• Task 1
Print the passage on lncRNAs from "Altogether, lncRNAs exhibit" up to and including "muscular dystrophy (FSHD).".
• Task 2
In the passage on lncRNAs, which two muscular dystrophies does the review single out for particular focus?
• Task 3
Go on with the passage on lncRNAs from its last sentence.

• Document section
=======

Altogether, lncRNAs exhibit remarkable functional flexibility and tightly regulated expression that confer on them an enormous potential as fine tuners of cell function and identity. Due to their versatility, they are able to control different aspects of cellular development, from stem cell maintenance to commitment and differentiation and we anticipate their biological role in a great variety of cell types to be uncovered in the near future [50]. In this review, we will focus on the fascinating discoveries regarding the role of lncRNAs in muscle differentiation and disease, with a particular focus on Duchenne muscular dystrophy (DMD) and facioscapulohumeral muscular dystrophy (FSHD).

=======

• Supplied data

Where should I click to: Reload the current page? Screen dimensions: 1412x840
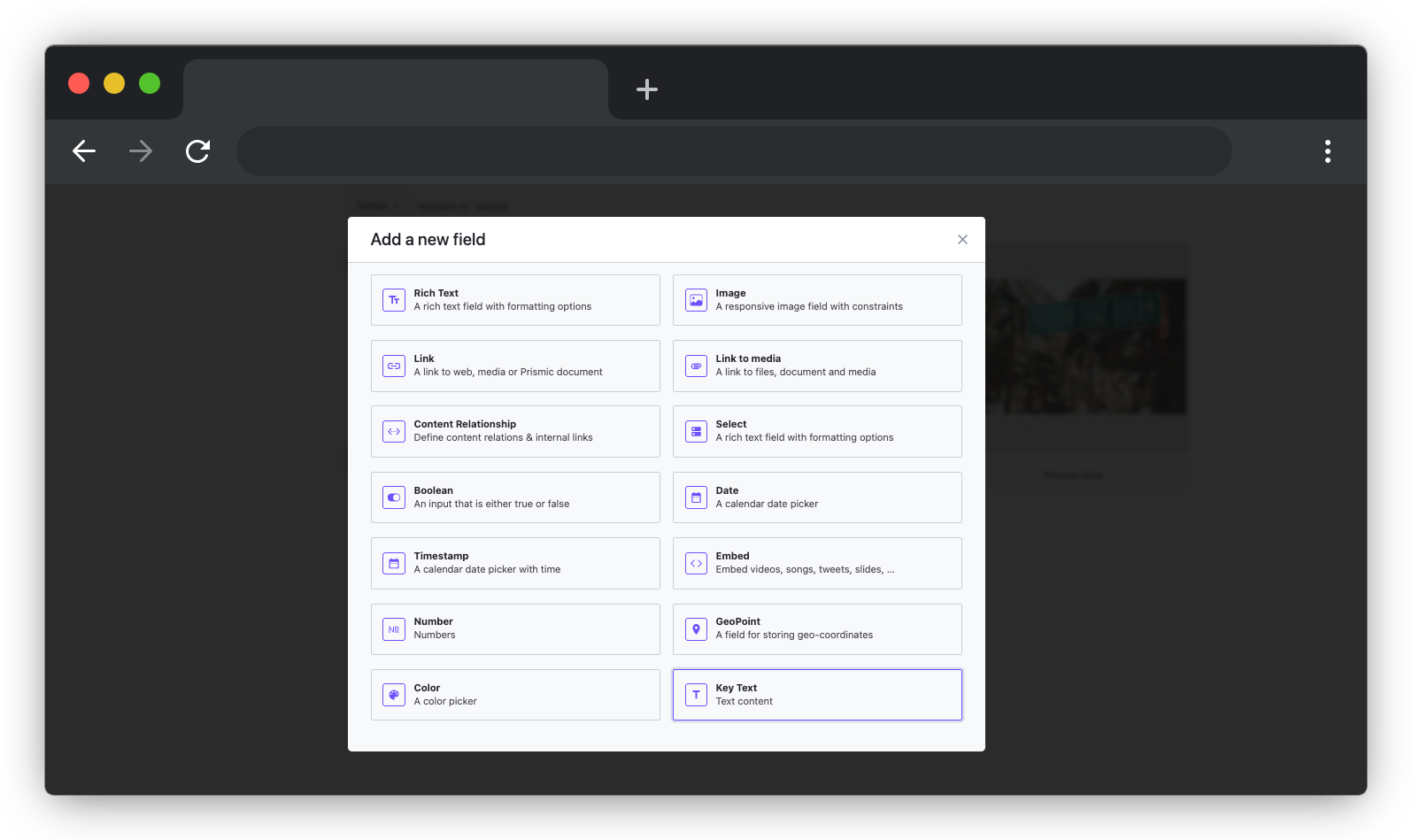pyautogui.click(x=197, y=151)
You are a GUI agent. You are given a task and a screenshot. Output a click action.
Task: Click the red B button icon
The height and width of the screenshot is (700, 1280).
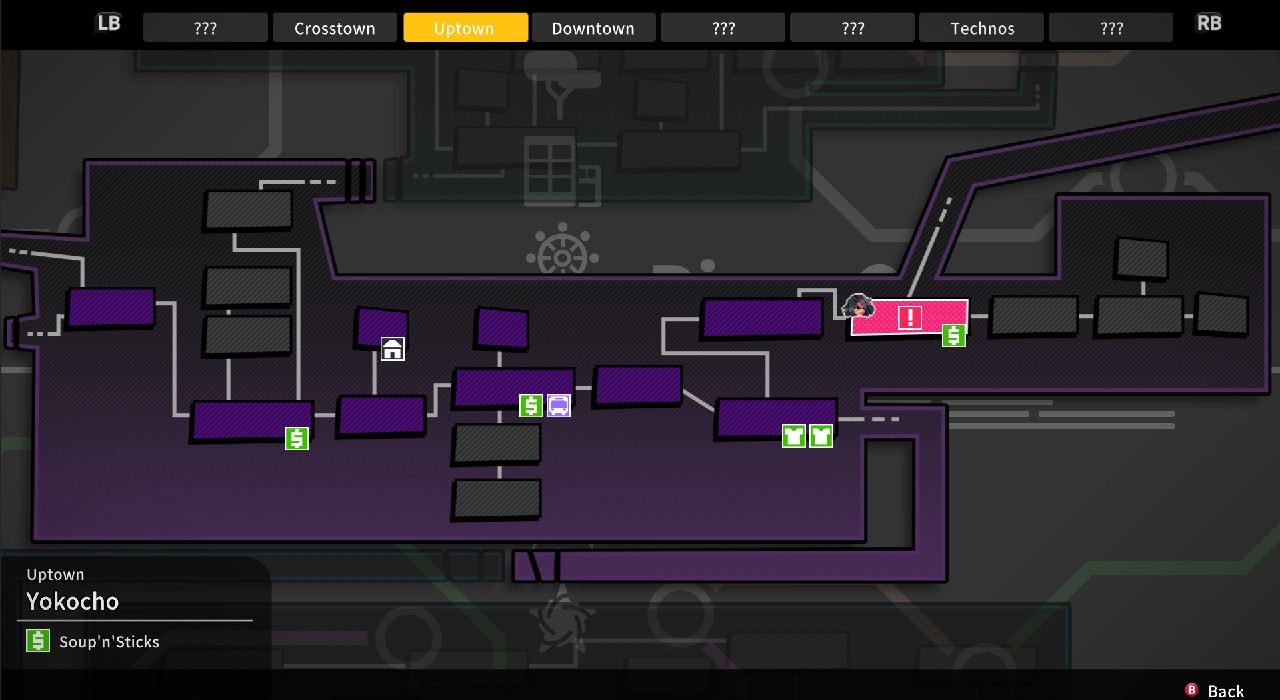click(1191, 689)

=======

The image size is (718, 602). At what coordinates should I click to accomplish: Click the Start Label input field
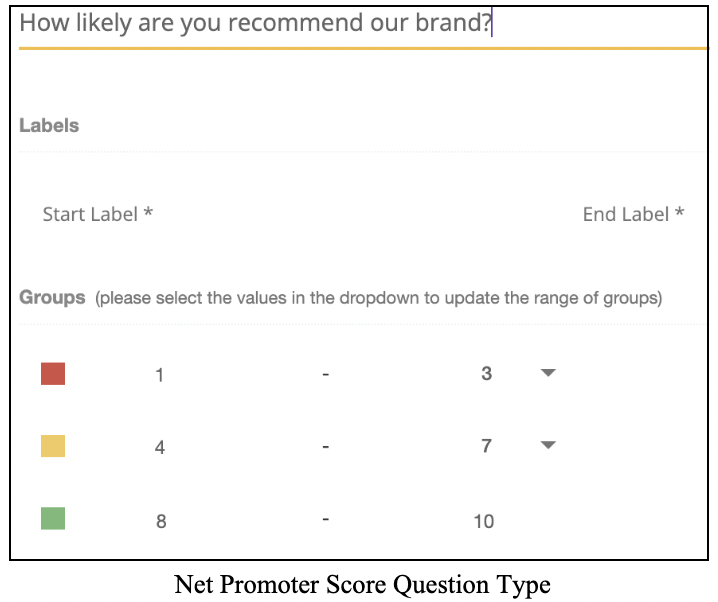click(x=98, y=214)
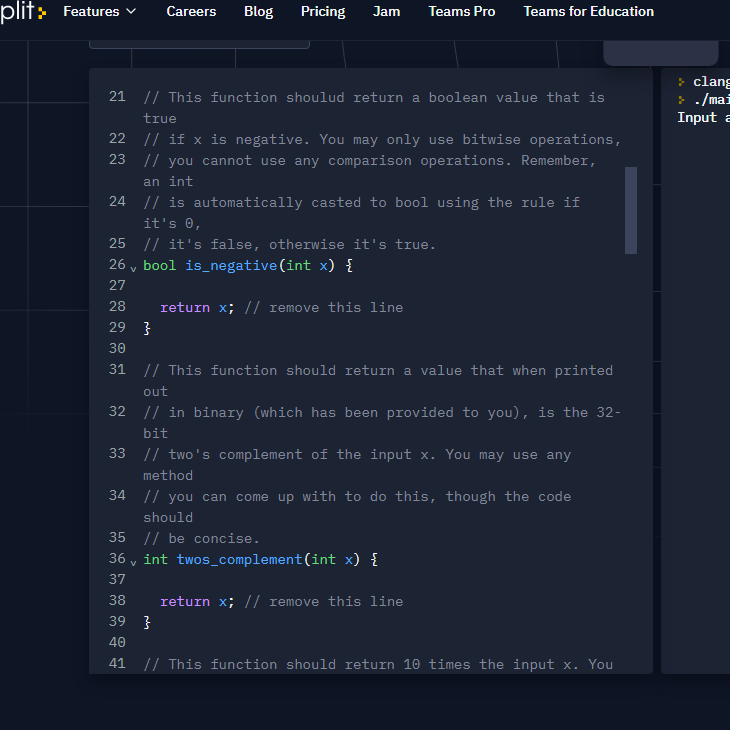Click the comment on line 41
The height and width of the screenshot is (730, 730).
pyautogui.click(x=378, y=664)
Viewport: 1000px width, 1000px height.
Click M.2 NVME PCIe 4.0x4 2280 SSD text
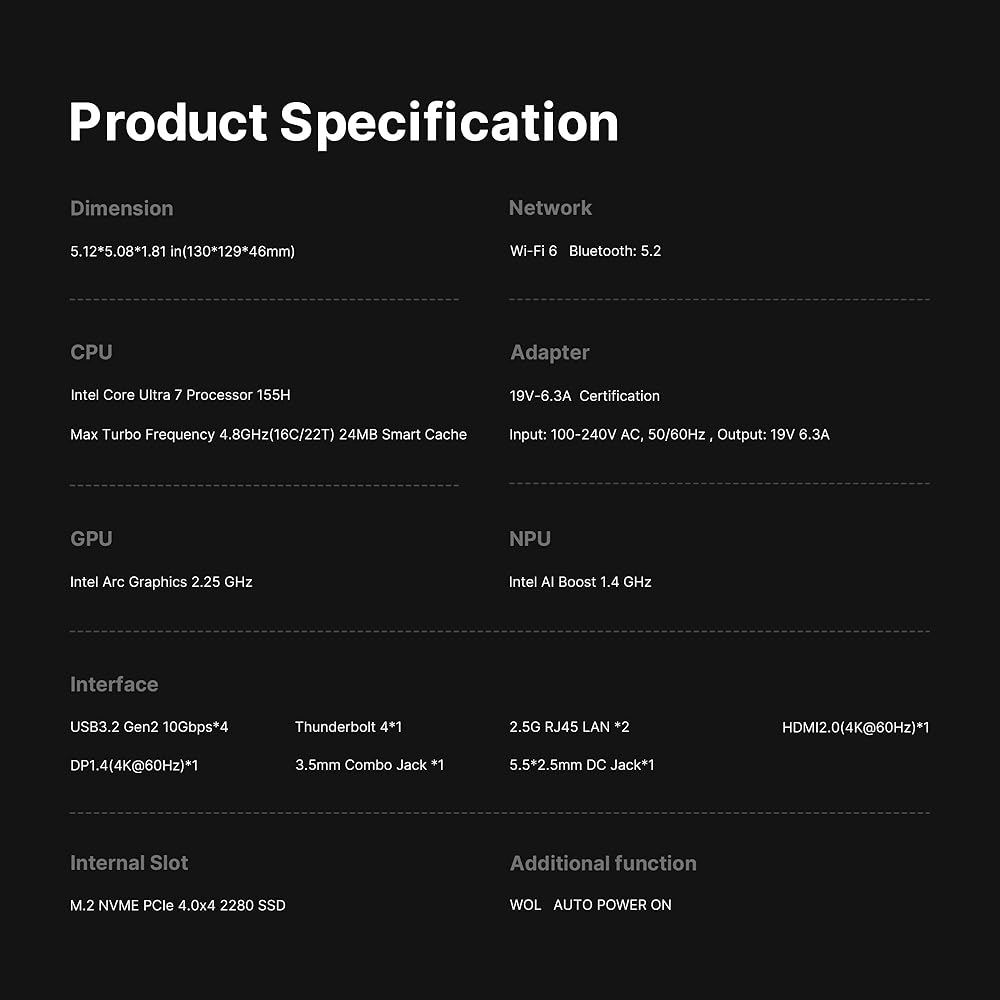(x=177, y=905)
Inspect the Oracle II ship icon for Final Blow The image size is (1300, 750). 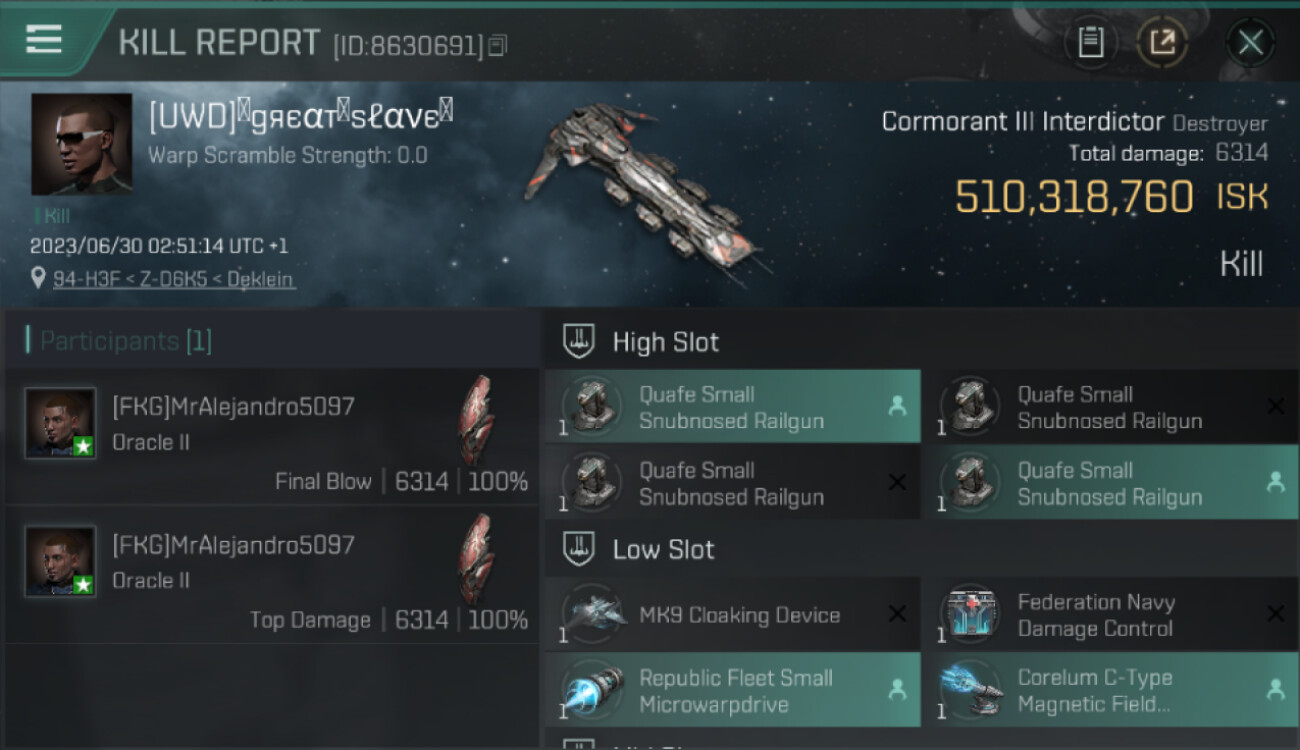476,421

=======

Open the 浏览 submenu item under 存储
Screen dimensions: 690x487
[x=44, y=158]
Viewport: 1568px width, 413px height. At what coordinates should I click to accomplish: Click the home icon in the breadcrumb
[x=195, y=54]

=======

• Task response 1
Altogether, lncRNAs exhibit remarkable functional flexibility and tightly regulated expression that confer on them an enormous potential as fine tuners of cell function and identity. Due to their versatility, they are able to control different aspects of cellular development, from stem cell maintenance to commitment and differentiation and we anticipate their biological role in a great variety of cell types to be uncovered in the near future [50]. In this review, we will focus on the fascinating discoveries regarding the role of lncRNAs in muscle differentiation and disease, with a particular focus on Duchenne muscular dystrophy (DMD) and facioscapulohumeral muscular dystrophy (FSHD).

• Task response 2
Duchenne muscular dystrophy (DMD) and facioscapulohumeral muscular dystrophy (FSHD).

• Task response 3
LncRNAs in myogenic differentiation

Myogenesis is the process where progenitor cells give rise to myoblasts that fuse onto multi-nucleated myofibers endowed with contractile ability. This complex and tightly regulated process starts from extra/intra cellular signals impinging on the myogenic transcription program. An enormous literature provides evidence that the myogenic gene expression program is orchestrated by a transcriptional hierarchy, including the Myogenic Regulatory Factors (MyoD, Myf5, Myogenin, and MRF4) and the Myocyte Enhancer Factor-2 (MEF2A-D) families of transcription factors (reviewed in [51] and [52]). In a stage-specific manner, these factors act in coordination with other transcriptional regulators, including epigenetic factors, to execute the muscle differentiation program [53]. Still, this scenario is not complete as new players are gradually emerging. Indeed, there is increasing evidence that ncRNAs are also part of the muscle regulatory network. So far, miRNAs are the most extensively studied and characterized [54]. However, in the last years lncRNAs are emerging as critical regulators of muscle differentiation (Table 1).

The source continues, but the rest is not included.